There are deep concerns about the safety of the very recent developments in Large Language Models like ChatGPT. These can be fall into three categories:
- Hallucinations; Generation of output that is false is not uncommon.
- Deceptions; The training material could easily contain false or undesirable information.
- Evolution; The threat of an unpredictable emergence of dangerous capabilities.
LLMs are based on neural networks, algorithms whose name and structure are inspired by the human brain, mimicking the way that biological neurons signal to one another.
In the case of language models, the meaning of words and the rules of grammar are defined by context, so an individual word is given meaning only by how it relates to other words. All the words give each other meaning.

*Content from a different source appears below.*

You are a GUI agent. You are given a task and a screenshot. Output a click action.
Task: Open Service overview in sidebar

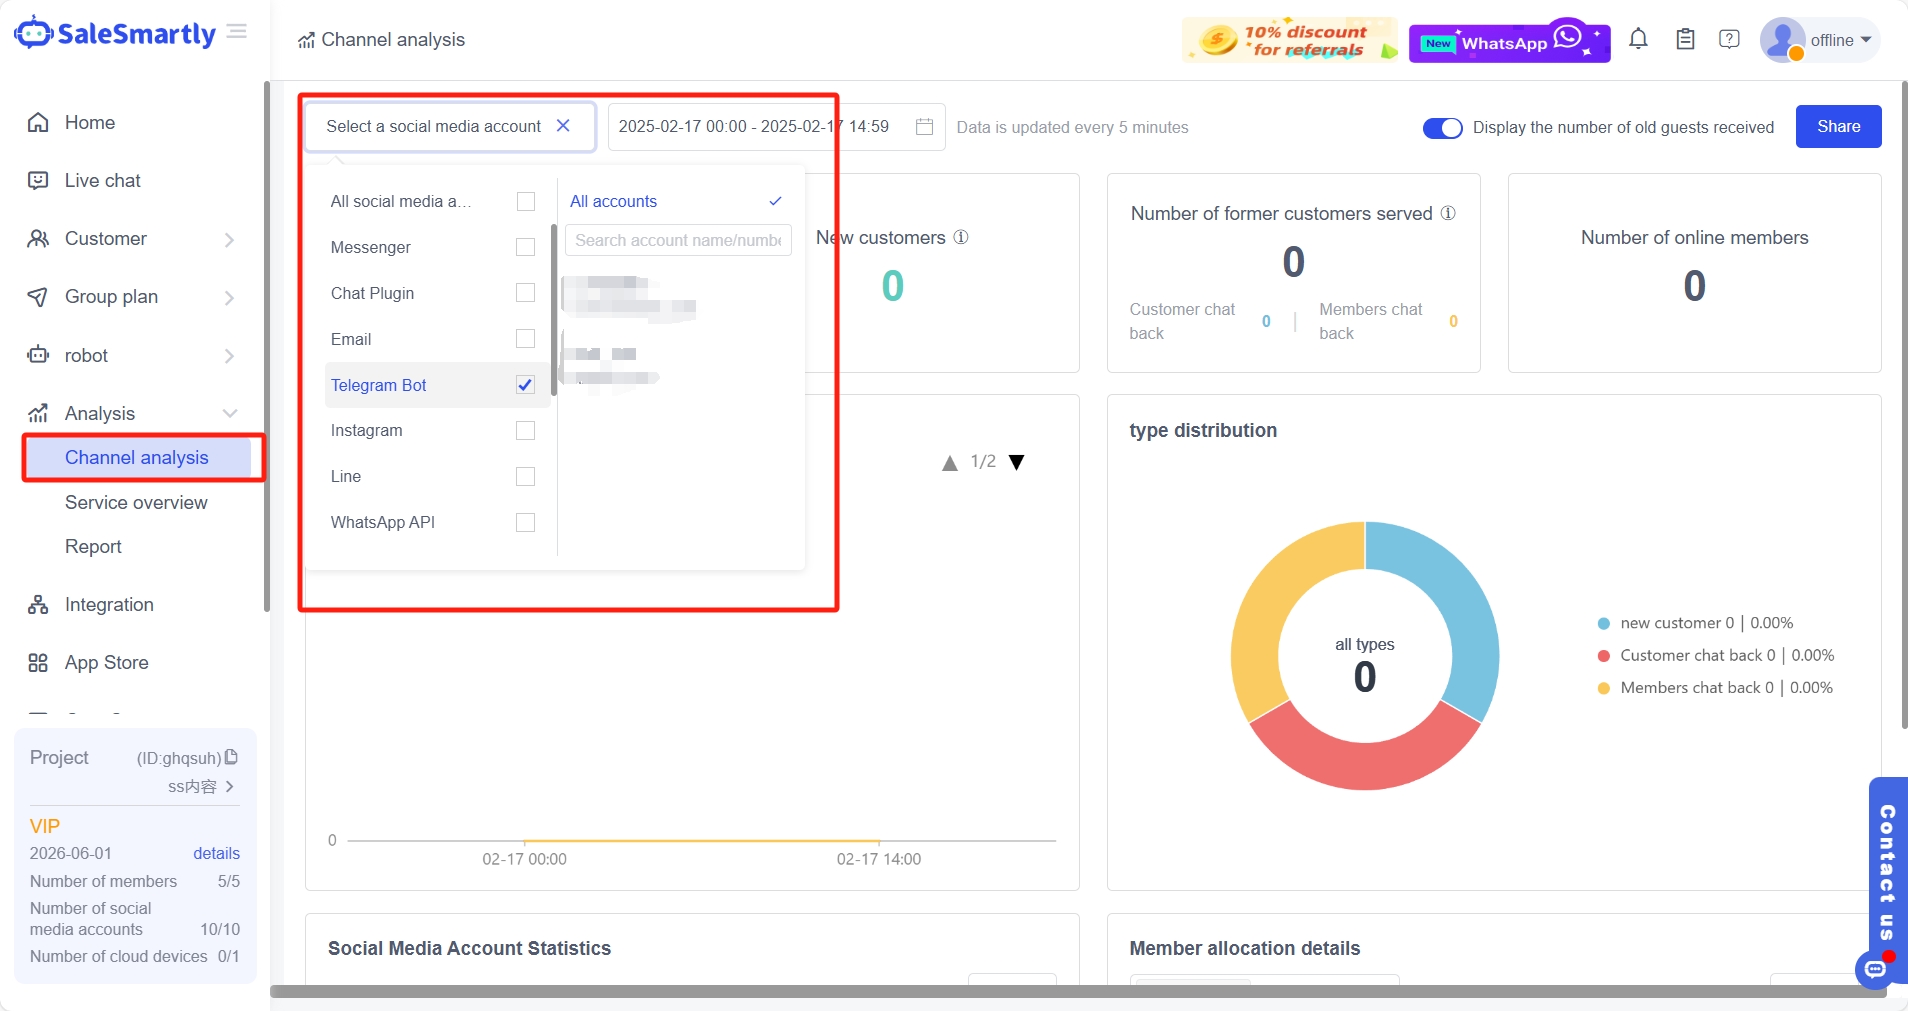[136, 503]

Something like this happens in computer languages, as I discovered when, in the 60s, thinking that these new fangled computers might be useful, I enrolled in a WEA class in Fortran. We were introduced to a small number of words and punctuation being used with specific meanings, like Statement, DO, IF, GO TO, SUBROUTINE, END, ( , ) together with punched cards that formed a “deck” and the more familiar concepts of variables and arithmetic functions. These elements combined to form a program and the role of each element was defined by how it interacts with all the other elements. It wasn’t until the tutor had introduced all of them and shown how they fitted together did it all come together and make sense.
Most children learn to read at age of 6 to 7 so it looks like they have a usable language model which serves as a foundation to a process of developing greater abilities call “education”.
Education is all the bits and pieces one picks up in life, like rote learning and memories, but it also includes what seems to be the equivalent of neural net models, for me two examples are: looking at how geology affects landscape and how technology and culture affects the built environment. In a process described as “getting your eye in” one begins to see how the lie of the land is influenced by geological stratification and rock types, and how the style and age of housing is influenced by the movement of people and growth of industry.
The inner workings of neural nets is complex and obscure but the end result is a process that mimics what seems to happen in the brain, which is also complex and obscure.
The educated person ends up having many Models which can be invoked when appropriate.
In contrast to this LLMs have just the one Large Model and the many Models of the educated person get bundled into the one. No wonder it can get confused!
The proposed alternative is to do the opposite of this and to take a relatively small training text and whittle down the size of the model by systematically reducing the amount of work that has to be done by the training process.
To start with we would take a body of text which has a consistent, high quality style, preferably out of copyright, for example the novels of Charles Dickens (17 books, about 3.8 million words, Walter Scott (27 books) or Jane Austin (6 books 0.7 million words).
Each word is tagged with data including part of speech and anything else useful that can be worked out by an algorithm.
The vocabulary would be analysed and less frequently used words replaced by placeholders that indicate the part of speech etc. The words that are left is the basic vocabulary
The resulting text is then used to train the language model and defines the meaning of the words in the basic vocabulary.
In use the meaning of words not in the basic vocabulary will be introduced by means of “Cyclopaedias” (as in encyclopedia but limited in range) which define the word using only the words in the basic vocabulary or that have been defined by another Cyclopaedia.
The size of a language model is likely to be a strong function of vocabulary size (exponential or factorial?) so this alternative could be much smaller.
The exciting thing about Chat GPT is that you can talk to it, and you get replies like you would from a live person. Life is complicated, and most people struggle most of the time. Sometimes it can be a time-consuming battle to do something on line and a relief to get help from a real person. A reliable person-like Chat is the prize, but are Large Language Models, with questions about security, safety and reliability the way to go?
We are looking at something like a personal assistant with game changing abilities. What do we want to use it for? The key issue is trust.